8:59 pm on Aug 19, 2009 (gmt 0)

10+ Year Member



I think you should take things a bit slower, particularly on blasting 10 links at the problem page.

Yes, I understand and agree. What I ended up doing was adding a link to the page(page a) on 5 different pages (pages b) that were related, where this article in question (page a) builds off of what is discussed (pages b). I checked GWT and noticed that I didn't have any links to the page, even though I had one previous link to it before. I'm going to let this sit for a few days and see what happens.

As far as the italics/bold/capitalization - I haven't done anything with that, and I'm not going to until I see what happens with the linking on its own. (Is a week a sufficient amount of time, or should it take closer to a month/month and a half to see any changes?)

First, the Google link: operator is useless.

Yes, I've read through most of the Hot Topic posts. I assumed the Google link operator would at least give a decent view of the links. I should have known better since I was assuming, and we all know what happens when someone does that.

Also, get a better sense of your competitive area.

I checked keyphrase itself, and the results are in the 2.8 million range. Adwords External tool doesn't have much for searches or competition (although the competition wouldn't make sense here, since it would be between advertisers). Is 2.8 million results fairly competitive?

Is it good enough to deserve a high ranking?

I believe it is. I've read it over a few times as well as the competition, and in my opinion (which is obviously biased no matter how objective I try to be) my article contains a lot more and higher quality information. But what I think, Google thinks, and searchers think are three different things. Another example: just recently I published a different article that received some decent traffic (for me), and a few delicious saves (again, for me). When searching Google, it's number one...for the Digg submission! Meanwhile my article isn't even in 10 pages of the SERPs (with only about 10k results total)!

So my new questions are:

1) Is a week a sufficient amount of time to see changes in my article's standing?

2) What kind of data should I be saving for each keyphrase I use? Just the search result number?

3) Finally, if adding links to the page is a fruitless effort, what's my next step?

Again, thanks to all of you helping me out with this and for the welcome. It's much appreciated. I'm not close to taking the site down as I once was.

------

Side note:

I think the root of my problem is that I've been bombarded with information. The past few days I've read this forum for quite a few hours.

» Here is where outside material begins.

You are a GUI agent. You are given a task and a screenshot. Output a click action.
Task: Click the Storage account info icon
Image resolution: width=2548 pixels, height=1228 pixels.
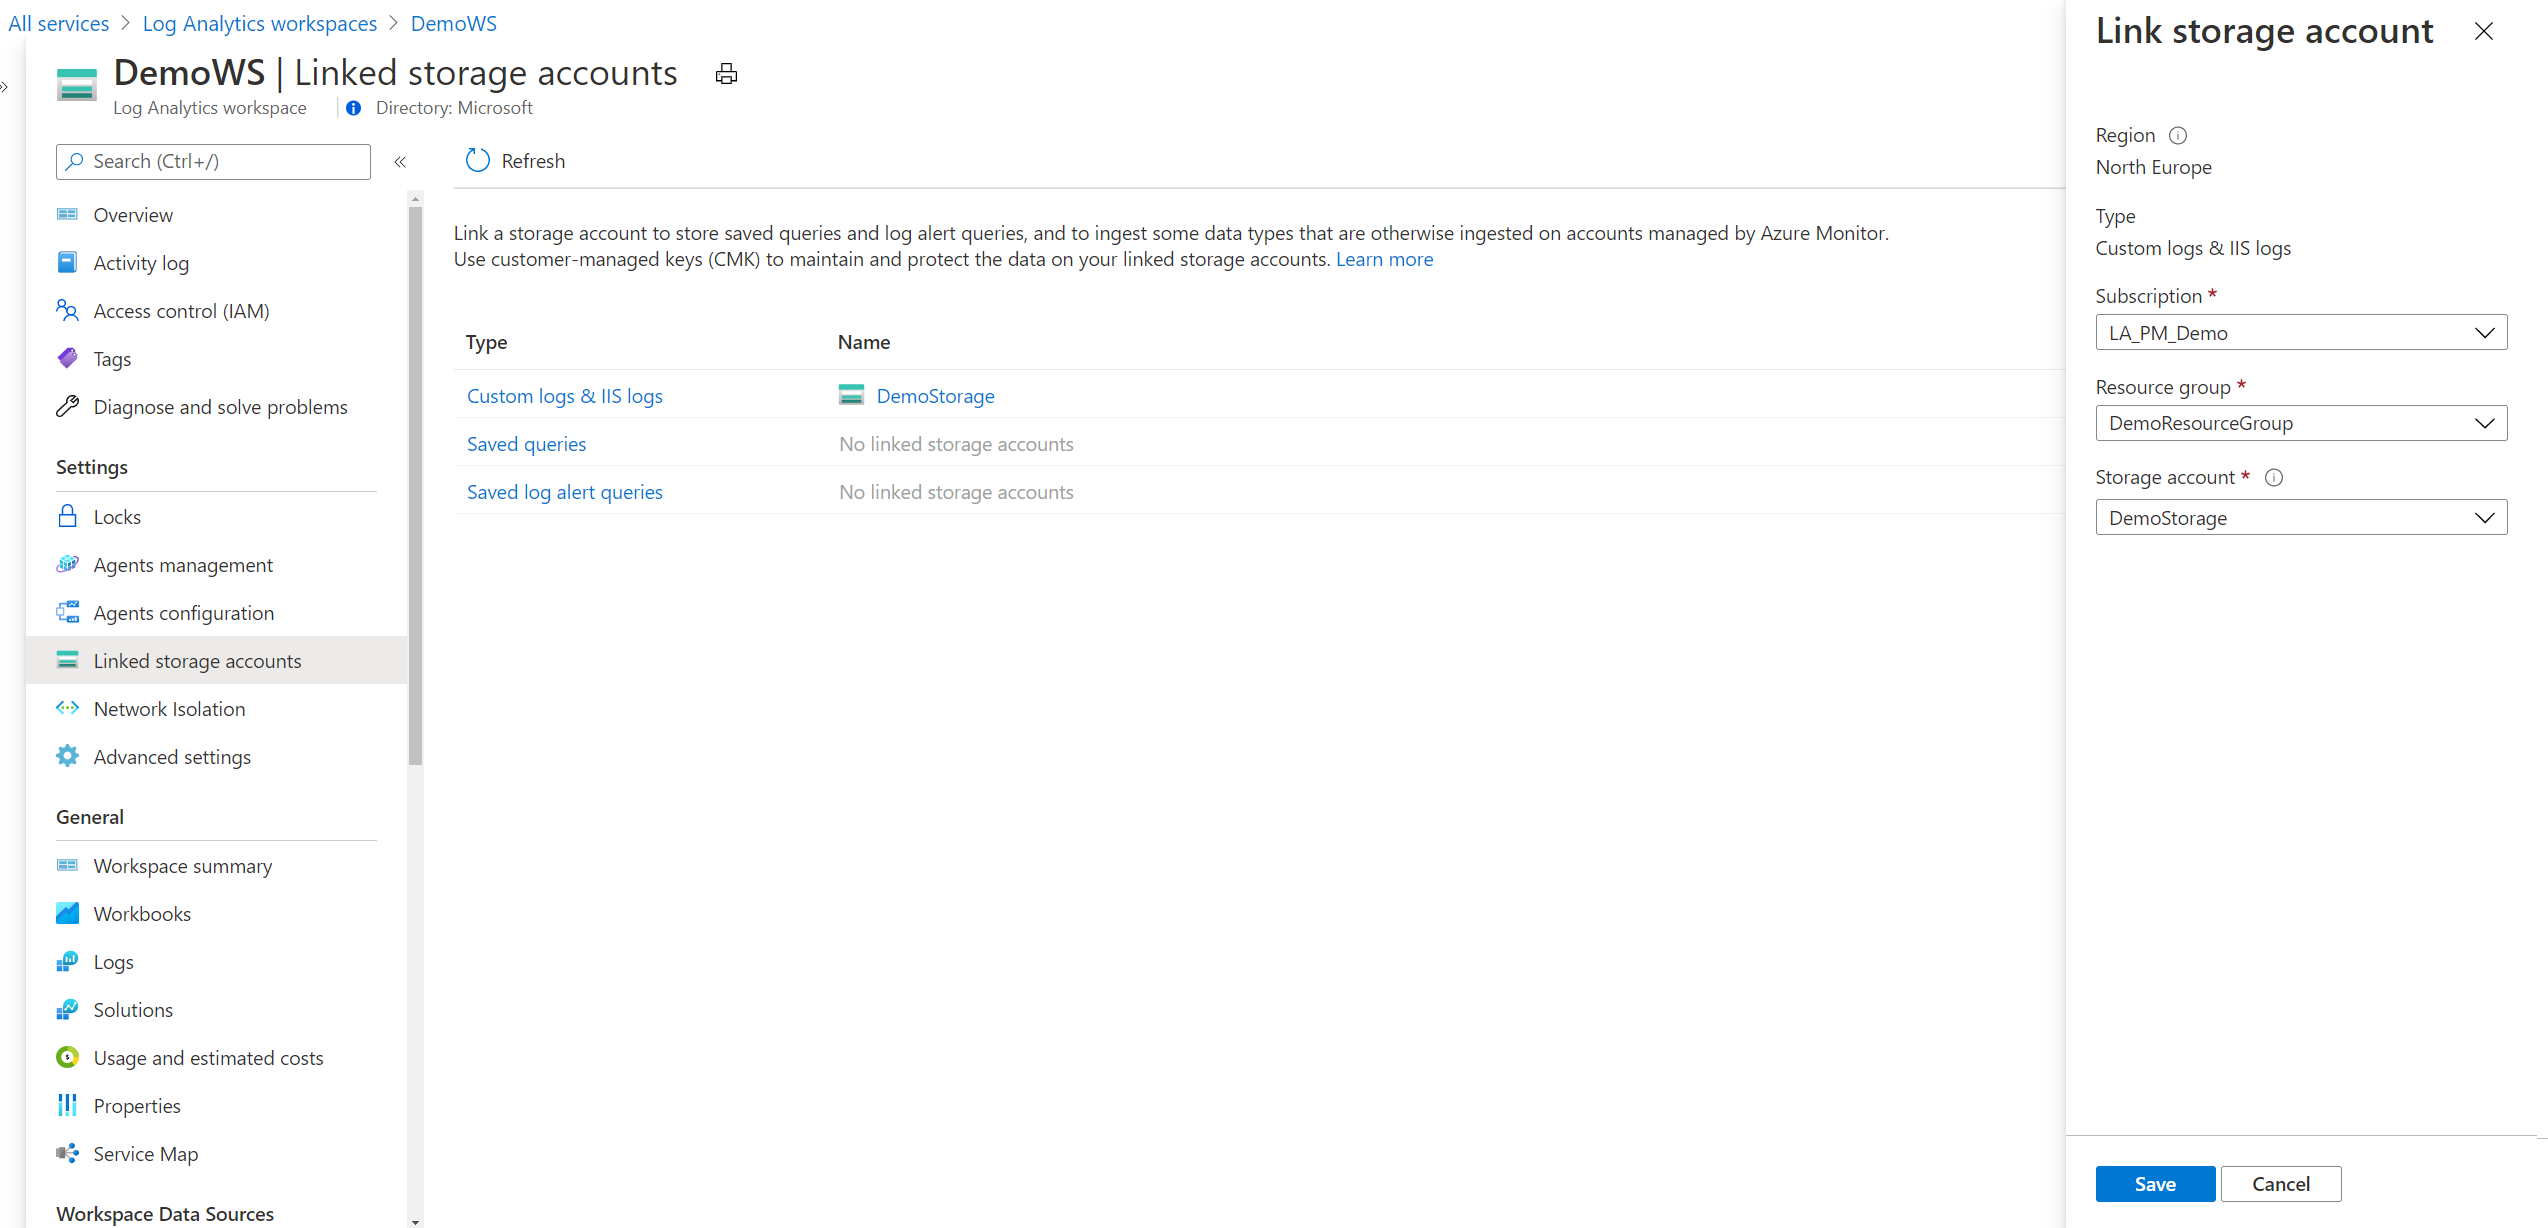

I've been trying to implement some of the different things on my site, since my traffic has been less than 5 uniques a day since the start. I don't think I have the big picture outlook on SEO and site building. That I've taken different ideas and smashed them with other ideas, and the result is where I'm at now: utterly clueless as to what the heck I'm doing.

canadafred

2:28 am on Aug 20, 2009 (gmt 0)

10+ Year Member



Well at least no one's made a link manipulator out of you yet.

If a page is important to you it should be linked significantly from your other webpages, preferably as anchor text within a naturally occuring sentence but in a side menu is OK, in the footer is a little weaker than in the header.

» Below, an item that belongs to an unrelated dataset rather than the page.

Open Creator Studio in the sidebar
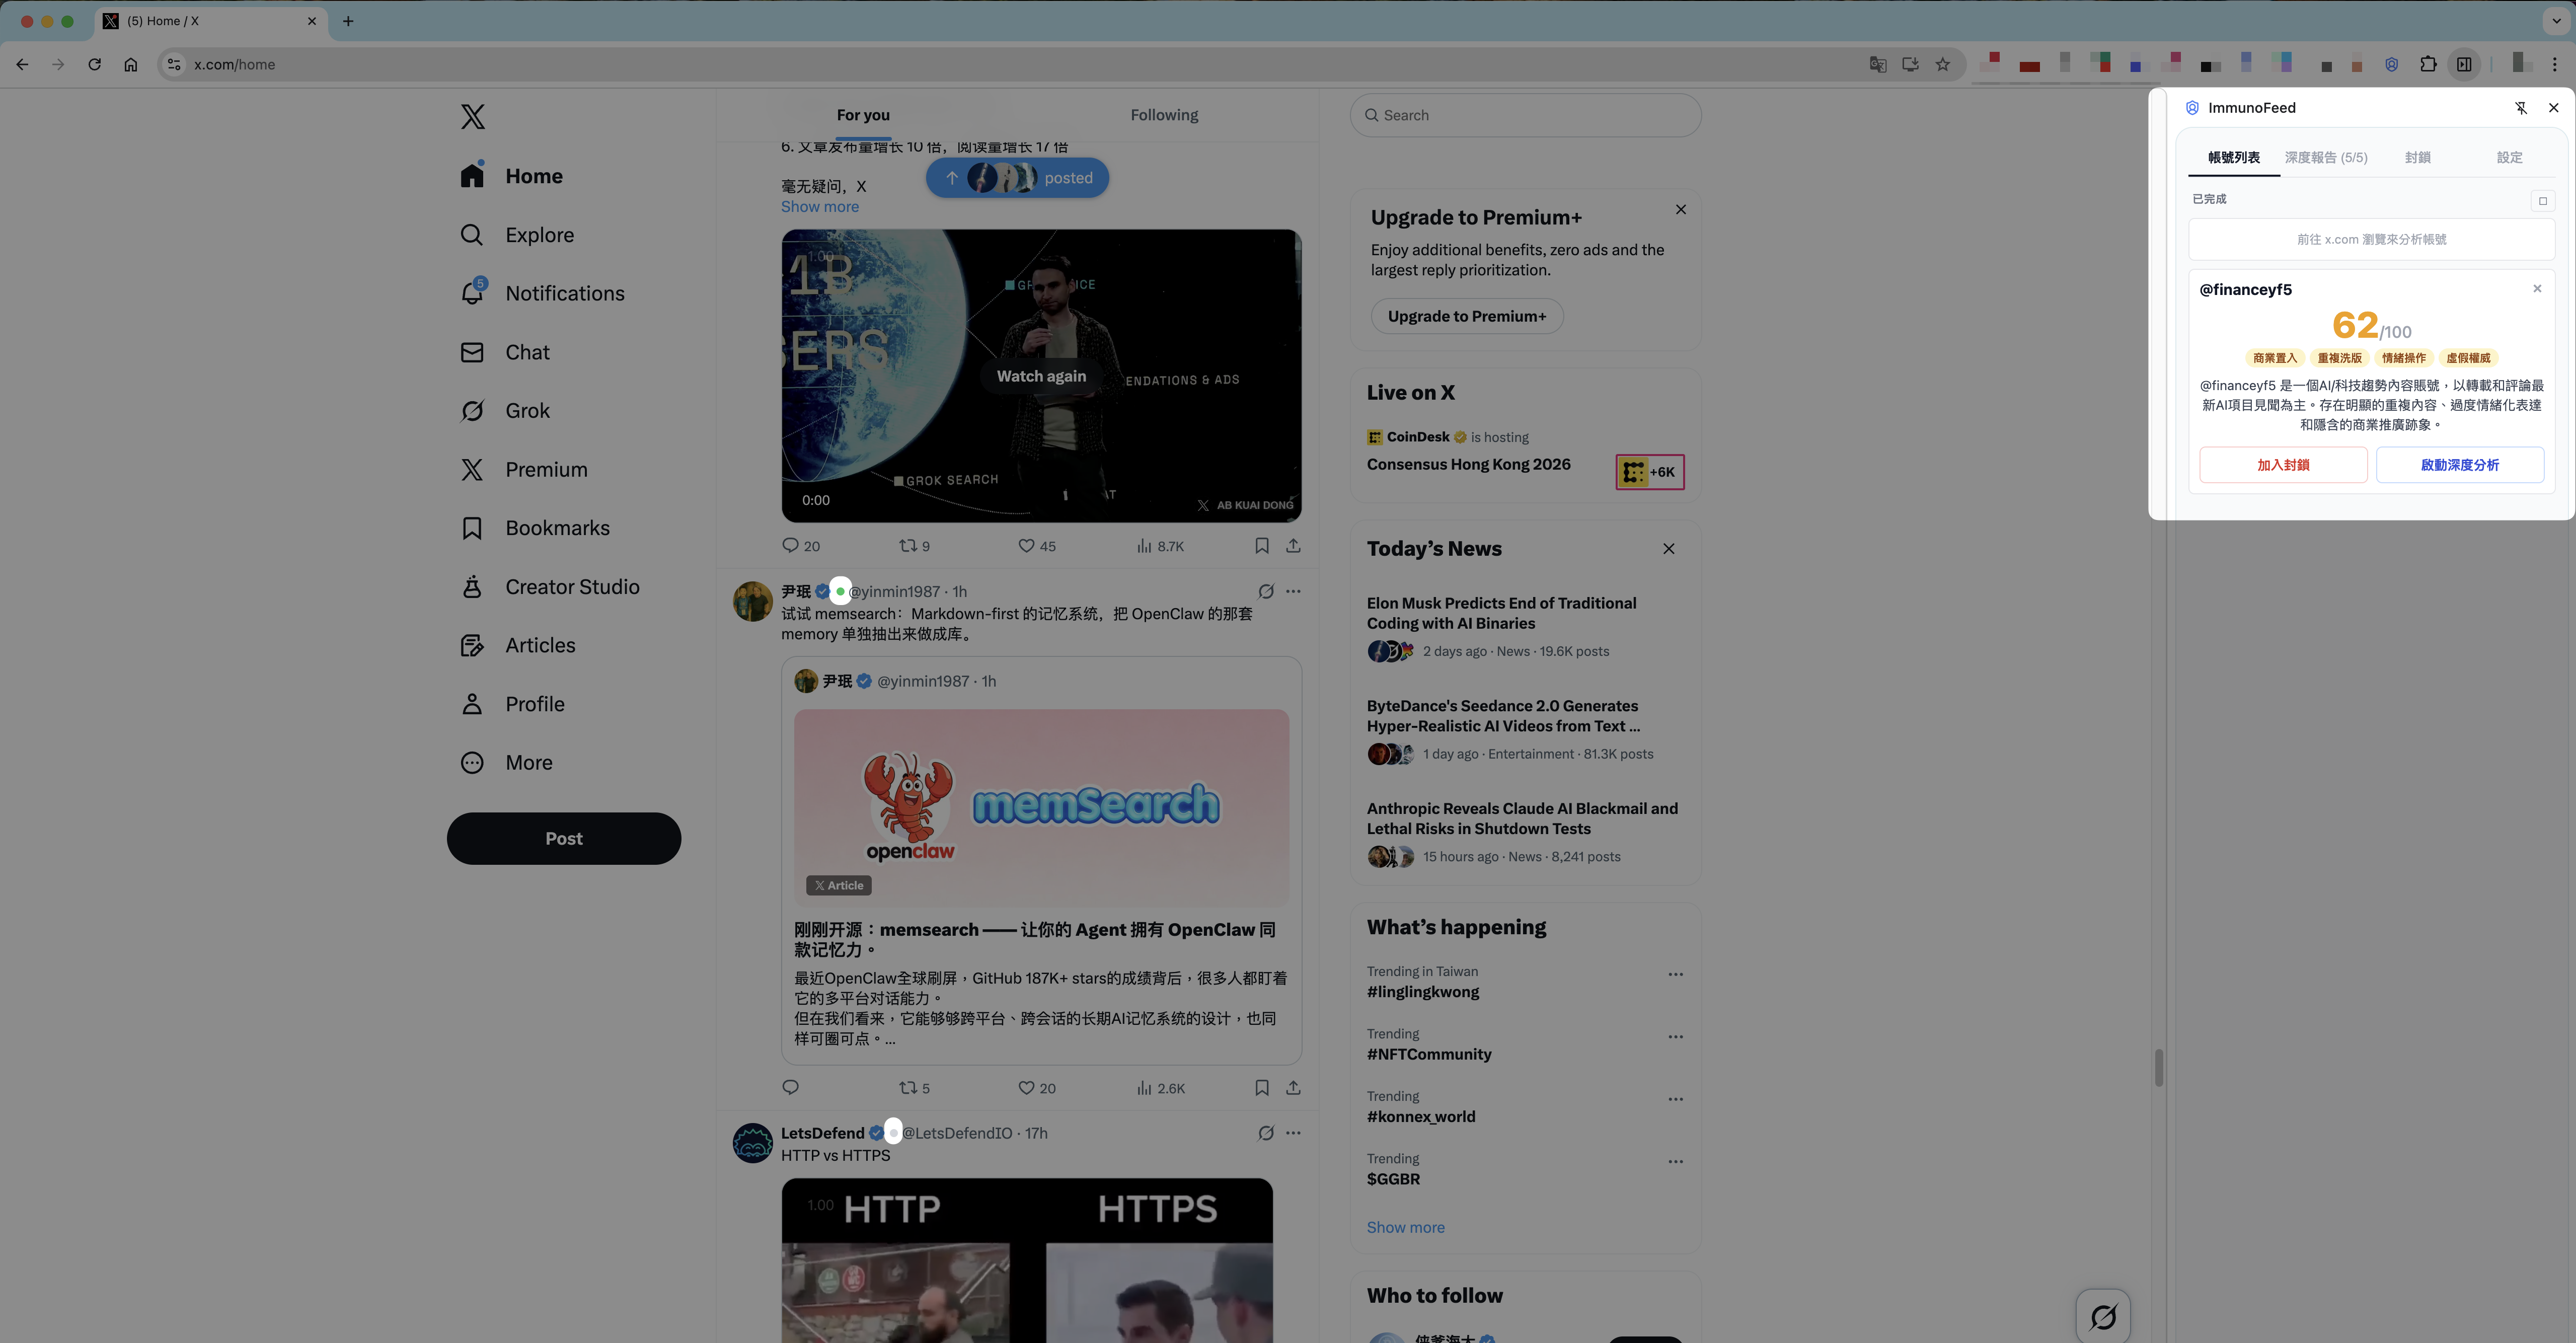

If you have 50 webpages, significant attention would be about 10 webpages. You want the search engine to be aware that this page is very important.

Emphasizing keyphrases is another way to indicate that the keyphrase is important. Over-optimization is when you repeat the same method of emphasizing excessively. On the important webpage, since you are using blog software you may not have the ability to use Headings, or you may, I don't know but you can bold a keyphrase here, Capitalize the Synonymous Keyphrase there, italicize the plural form over there and then bold the abbreviation in the second paragraph, or whatever. Make the keyphrase important, support it with keyphrase dynamicability, avoid excessive repetition. Use word variables, altered prefixes and suffixes, abbreviations, synonymous keyphrases, plural forms, even morphology if you need to get innovative etc.

Your idea to touch it lightly and wait (no more than two weeks) is prudent.